■ **Given task 1**
Answer these questions about the Task Manager text:
(a) Which two keyboard shortcuts does the text give for opening the Task Manager?
(b) What can the Task Manager monitor if you are connected to a network?
(c) What can the user still do through the Task Manager when other programs have crashed?

Windows Task Manager Information
Finally, the Windows Task Manager is explained and an informative overview guide.
Most computer users quickly get to grips with the software and applications that are used on a regular basis. However there is one application included in every version Windows that many people over look, the Task Manager.
The Task Manager’s purpose in life is to provide computer performance information along with details about currently running programs and processes. It also provides the ability to monitor your network traffic if you are connected to a network.
Savvy computer users will know that a couple of quick short cuts can take you to the task manager; Ctrl + Alt + Delete and Ctrl + Shift + ESC. The task manager can usually be accessed even when other programs have crashed, enabling the user to quit an application or process, or shutdown the PC.
Once the task manger is open you will see four familiar drop-down menus; File, Options, View, Shut Down and Help. From these menus you can run programs, change the settings of the task manager or shut down the PC. Underneath the drop down menus are five tabs, it is here that displays what is running on the PC and how much CPU is being used. Let’s take a closer look at what’s going on inside the four important tabs.

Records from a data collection
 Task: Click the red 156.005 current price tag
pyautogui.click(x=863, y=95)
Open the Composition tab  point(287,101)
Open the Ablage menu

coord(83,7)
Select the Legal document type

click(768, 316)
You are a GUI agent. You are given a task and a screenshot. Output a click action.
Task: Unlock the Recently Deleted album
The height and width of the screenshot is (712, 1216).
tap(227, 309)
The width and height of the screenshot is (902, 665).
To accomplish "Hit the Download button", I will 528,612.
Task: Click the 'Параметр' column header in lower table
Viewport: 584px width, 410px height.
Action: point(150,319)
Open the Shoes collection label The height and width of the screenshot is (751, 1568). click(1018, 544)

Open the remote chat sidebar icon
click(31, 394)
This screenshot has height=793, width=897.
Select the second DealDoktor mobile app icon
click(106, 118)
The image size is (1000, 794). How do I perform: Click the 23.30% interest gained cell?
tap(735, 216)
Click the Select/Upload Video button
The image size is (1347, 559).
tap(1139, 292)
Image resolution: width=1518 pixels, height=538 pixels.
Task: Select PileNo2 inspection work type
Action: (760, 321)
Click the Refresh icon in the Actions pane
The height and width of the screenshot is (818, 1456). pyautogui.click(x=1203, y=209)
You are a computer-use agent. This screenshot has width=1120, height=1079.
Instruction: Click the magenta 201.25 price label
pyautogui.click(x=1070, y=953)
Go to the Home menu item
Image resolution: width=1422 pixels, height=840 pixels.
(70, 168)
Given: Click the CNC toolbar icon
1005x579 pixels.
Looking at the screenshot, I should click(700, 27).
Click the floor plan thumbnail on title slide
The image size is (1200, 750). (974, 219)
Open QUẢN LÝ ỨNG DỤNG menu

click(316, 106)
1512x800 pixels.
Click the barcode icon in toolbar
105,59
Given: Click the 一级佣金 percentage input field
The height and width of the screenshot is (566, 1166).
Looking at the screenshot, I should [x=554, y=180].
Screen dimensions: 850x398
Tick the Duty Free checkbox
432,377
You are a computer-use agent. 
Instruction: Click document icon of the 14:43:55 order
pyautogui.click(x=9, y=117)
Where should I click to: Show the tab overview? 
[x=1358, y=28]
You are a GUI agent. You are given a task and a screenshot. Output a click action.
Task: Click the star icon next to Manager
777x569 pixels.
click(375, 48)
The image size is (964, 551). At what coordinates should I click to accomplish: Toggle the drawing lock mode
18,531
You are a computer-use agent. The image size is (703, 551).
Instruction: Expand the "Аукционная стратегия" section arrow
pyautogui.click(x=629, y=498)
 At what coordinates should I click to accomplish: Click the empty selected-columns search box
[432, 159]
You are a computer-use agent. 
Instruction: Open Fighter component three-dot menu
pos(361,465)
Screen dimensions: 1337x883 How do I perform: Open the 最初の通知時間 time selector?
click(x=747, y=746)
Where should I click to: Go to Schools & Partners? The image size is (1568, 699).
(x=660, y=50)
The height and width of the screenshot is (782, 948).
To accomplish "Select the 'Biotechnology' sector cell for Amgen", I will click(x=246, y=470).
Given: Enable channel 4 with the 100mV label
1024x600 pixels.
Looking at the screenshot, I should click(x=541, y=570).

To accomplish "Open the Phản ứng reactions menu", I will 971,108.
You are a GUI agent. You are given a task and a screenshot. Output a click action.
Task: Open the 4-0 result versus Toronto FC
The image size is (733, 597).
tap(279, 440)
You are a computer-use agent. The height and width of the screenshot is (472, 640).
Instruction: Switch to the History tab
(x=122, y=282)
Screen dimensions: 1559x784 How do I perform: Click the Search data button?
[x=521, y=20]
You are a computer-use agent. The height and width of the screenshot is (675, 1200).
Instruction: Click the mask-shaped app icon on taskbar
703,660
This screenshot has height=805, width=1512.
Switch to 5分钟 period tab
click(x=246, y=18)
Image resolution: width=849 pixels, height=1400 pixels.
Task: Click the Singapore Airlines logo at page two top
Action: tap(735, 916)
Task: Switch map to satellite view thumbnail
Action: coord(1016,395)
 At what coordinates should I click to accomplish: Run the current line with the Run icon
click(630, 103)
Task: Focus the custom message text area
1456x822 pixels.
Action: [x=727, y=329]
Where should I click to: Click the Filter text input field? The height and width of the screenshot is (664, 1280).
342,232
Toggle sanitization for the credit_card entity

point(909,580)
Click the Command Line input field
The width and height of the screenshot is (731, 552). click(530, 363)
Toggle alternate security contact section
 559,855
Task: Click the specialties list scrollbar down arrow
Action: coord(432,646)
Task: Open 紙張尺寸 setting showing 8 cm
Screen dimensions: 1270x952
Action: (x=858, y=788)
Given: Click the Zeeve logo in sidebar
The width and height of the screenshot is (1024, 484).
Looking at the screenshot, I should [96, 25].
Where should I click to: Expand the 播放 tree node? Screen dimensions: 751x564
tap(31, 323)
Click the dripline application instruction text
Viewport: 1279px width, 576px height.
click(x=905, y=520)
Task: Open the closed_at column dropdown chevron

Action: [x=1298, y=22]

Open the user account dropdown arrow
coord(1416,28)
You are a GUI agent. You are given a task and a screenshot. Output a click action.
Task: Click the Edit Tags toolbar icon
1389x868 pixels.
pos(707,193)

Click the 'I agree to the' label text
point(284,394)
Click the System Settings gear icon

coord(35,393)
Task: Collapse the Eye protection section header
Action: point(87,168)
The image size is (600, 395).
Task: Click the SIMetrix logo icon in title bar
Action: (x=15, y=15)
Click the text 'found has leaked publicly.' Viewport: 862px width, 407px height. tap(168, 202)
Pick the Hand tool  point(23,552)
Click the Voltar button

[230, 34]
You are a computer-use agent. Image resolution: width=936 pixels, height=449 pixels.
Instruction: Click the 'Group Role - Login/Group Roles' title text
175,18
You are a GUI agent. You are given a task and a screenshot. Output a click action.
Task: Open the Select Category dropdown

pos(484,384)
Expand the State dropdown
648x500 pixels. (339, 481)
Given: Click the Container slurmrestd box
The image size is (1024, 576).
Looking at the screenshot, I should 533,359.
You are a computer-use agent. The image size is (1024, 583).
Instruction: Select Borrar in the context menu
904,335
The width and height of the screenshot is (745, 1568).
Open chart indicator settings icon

■ **Given task 2**
In the listing, rewrite everything from the line containing "The width and height of the screenshot is (745, 1568)." down to the end of the listing, swapping "settings" for "options" and leaving the rest unchanged.

■ **Final result 1**
(a) Ctrl + Alt + Delete and Ctrl + Shift + ESC.
(b) Your network traffic.
(c) Quit an application or process, or shut down the PC.

■ **Final result 2**
The width and height of the screenshot is (745, 1568).
Open chart indicator options icon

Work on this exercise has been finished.